TASK INSTRUCTIONS:
#1 How would you sum up the text on Earth-3's Superwoman in two sentences?
#2 Can you pick up the text on Earth-3's Superwoman right after its final sentence and carry it further?

>> Begin SOURCE PASSAGE

Superwoman, Lois Lane, The New 52 (Earth 3).

Following DC's 2011 reboot event, "The New 52", characters from Earth-3 are again revised. Beginning in 2013 comics, Superwoman, once again the alternate version of both Lois Lane and Wonder Woman, is one of the members of the Crime Syndicate to arrive from Earth-3 at the conclusion of the "Trinity War" event. During the Forever Evil storyline, Superwoman and Owlman raid Arkham Asylum where they end up capturing Nightwing. During the Crime Syndicate's broadcast, Superwoman reveals Nightwing's identity on the broadcast. While Grid looks over the biographies of the other Syndicate members, he finds that while data on the other members are there, Superwoman's were deleted, leaving her true past and identity still a total mystery. She is also pregnant, and engaging in affairs with both Owlman and Ultraman. It was finally revealed that Superwoman is in a relationship with the crazed Lex Luthor of Earth-3, who uses the power of the lightning and goes by the name Mazahs. She betrays Ultraman, revealing she and Luthor are carrying a child who is prophesied to bring an end to the world. After Mazahs is killed by the Luthor of the main universe, Superwoman is placed in captivity. Immune to Wonder Woman's lasso of truth, Wonder Woman attempts traditional interrogation of her counterpart about the entity that destroyed their world, but Superwoman does not reveal any information. Just then, she ends up announcing "The baby. It kicked".

During the Darkseid War storyline, Superwoman is freed from A.R.G.U.S. custody by the Justice League in order to help the Justice League deal with the Anti-Monitor. Superwoman gives birth to her son during a battle with the New Gods, but is killed by Grail, who takes the baby. Grail uses the baby as a host to resurrect her father Darkseid, who had been killed by the Anti-Monitor.

===Infinite Frontier===
Following the reboot of the multiverse after Dark Nights: Death Metal, a new Earth-3 and Superwoman are created. Unlike most incarnations, this Superwoman is an alternate version of Donna Troy. She is the second daughter of Queen Hippolyta of Themyscira, also known as Demon's Island; her older sister Diana was apparently killed by their mother for weakness. Donna was trained from birth to be merciless in combat and anticipate any strategy her enemy may use.

>> End SOURCE PASSAGE
>> Begin RECORD EXTRACTS

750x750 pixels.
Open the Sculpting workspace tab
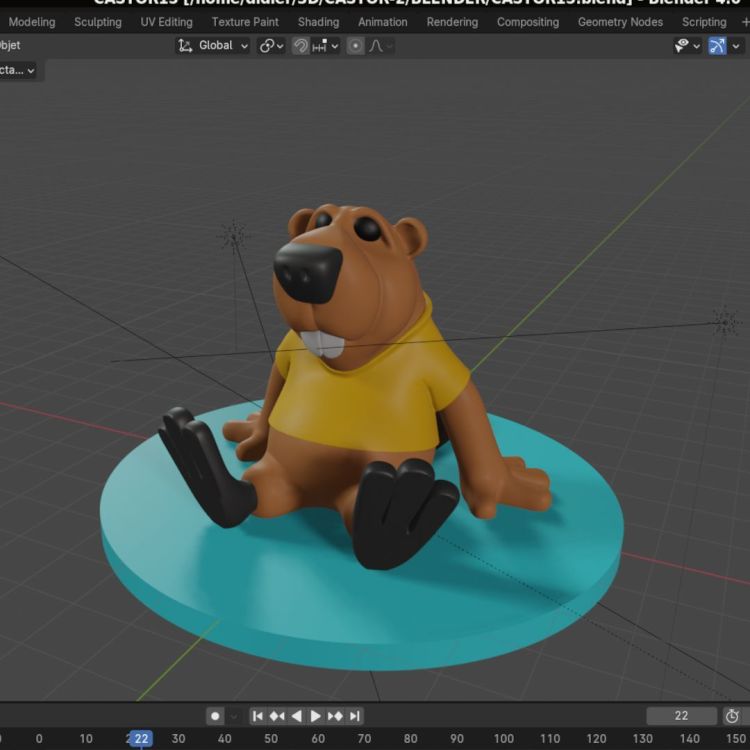pos(97,22)
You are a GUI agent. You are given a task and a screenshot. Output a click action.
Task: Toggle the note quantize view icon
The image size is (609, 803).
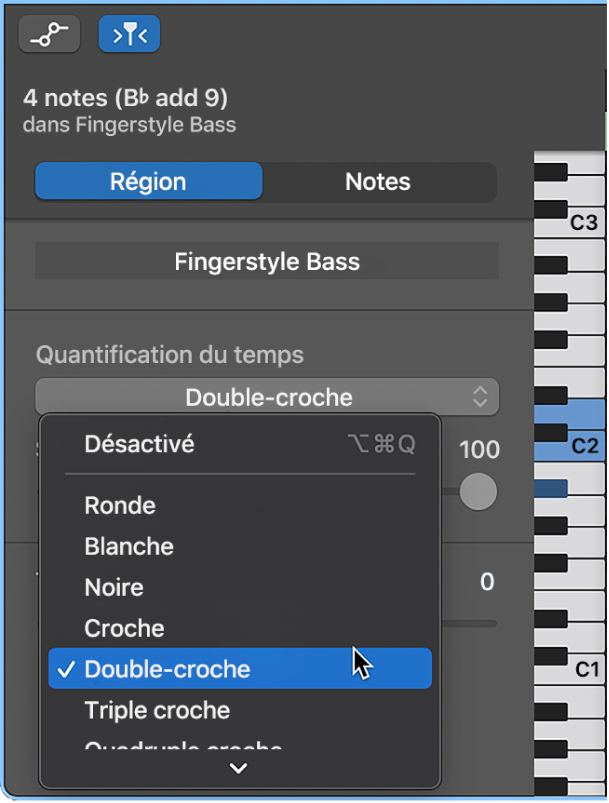click(x=128, y=33)

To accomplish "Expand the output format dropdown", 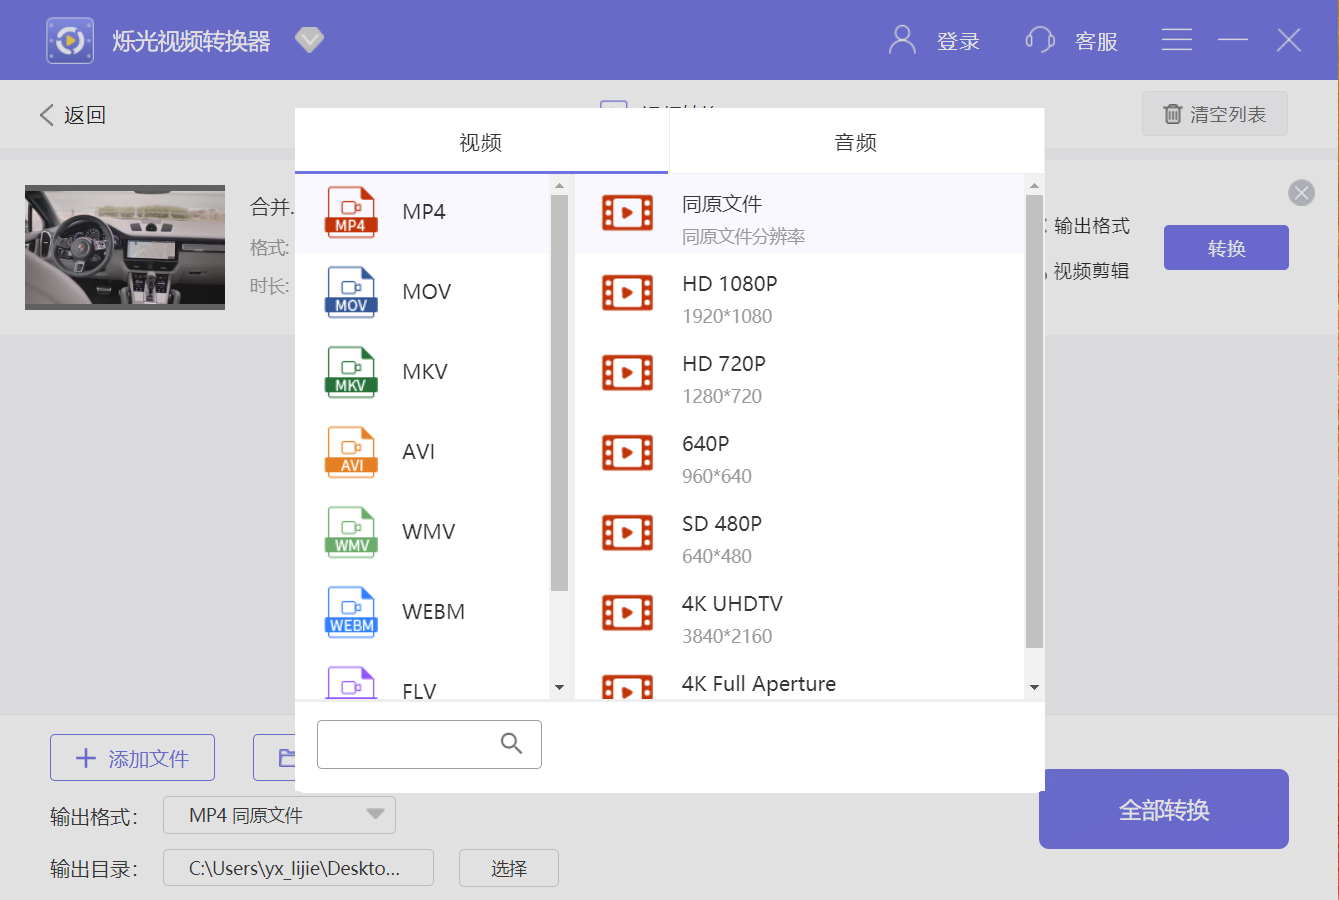I will point(375,815).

>> End RECORD EXTRACTS

EXPECTED RESPONSES:
#1 After The New 52 reboot, Superwoman arrives from Earth-3 with the Crime Syndicate, her past erased from the records, and she carries a prophesied child with Mazahs, the Lex Luthor of Earth-3, until his death leaves her in captivity. During the Darkseid War she gives birth but is killed by Grail, who uses the baby to resurrect Darkseid, and after Dark Nights: Death Metal a new Superwoman appears as an alternate Donna Troy, the second daughter of Hippolyta, trained from birth to be merciless in combat.

#2
In 1945, a man named Steve Trevor came to Devil's Island, seeking Amazons to act as soldiers in a war that his side was losing. Donna fell in love with him but refused to leave her home, so Steve took her hostage and demanded that Hippolyta provide warriors for his cause or he would kill Donna. Much to his shock, Hippolyta simply told Donna to save herself, which she did, stabbing Steve in the stomach. Hippolyta explained that this was Donna's final lesson, words and emotion could be potent weapons which she would need to master. The Amazons had anticipated the rise of metahumans in Man's World and Donna was sent out to infiltrate and gain control over them. She plans to one day return home at the head of an army of metahumans, kill her mother and take the throne.

Donna became the ambassador to the United States of America from Themyscira and she exerts influence over the American government by sexually dominating President Oliver Queen.

When the Starro Collective invades Earth, Owlman develops a strategy to kill the queen Starro by sending Emerald Knight into its brain, as the energy from his power battery is extremely painful to it. Emerald Knight fails and the queen responds with a psychic attack on the attacking metahumans, turning their emotional vulnerabilities against them. Superwoman resists the attack and kills the queen as it begs for mercy.

==In other media==
===Film===
- Superwoman appears in Justice League: Crisis on Two Earths, voiced by Gina Torres. This version is a villainous doppelgänger of Mary Marvel, is in a relationship with Owlman, and is served by the Super Family which is her universe's version of the Marvel Family.
- Superwoman appears in Justice League: Crisis on Infinite Earths, voiced by Stana Katic.

===Video games===
- Superwoman appears in Lego DC Super-Villains, voiced again by Gina Torres.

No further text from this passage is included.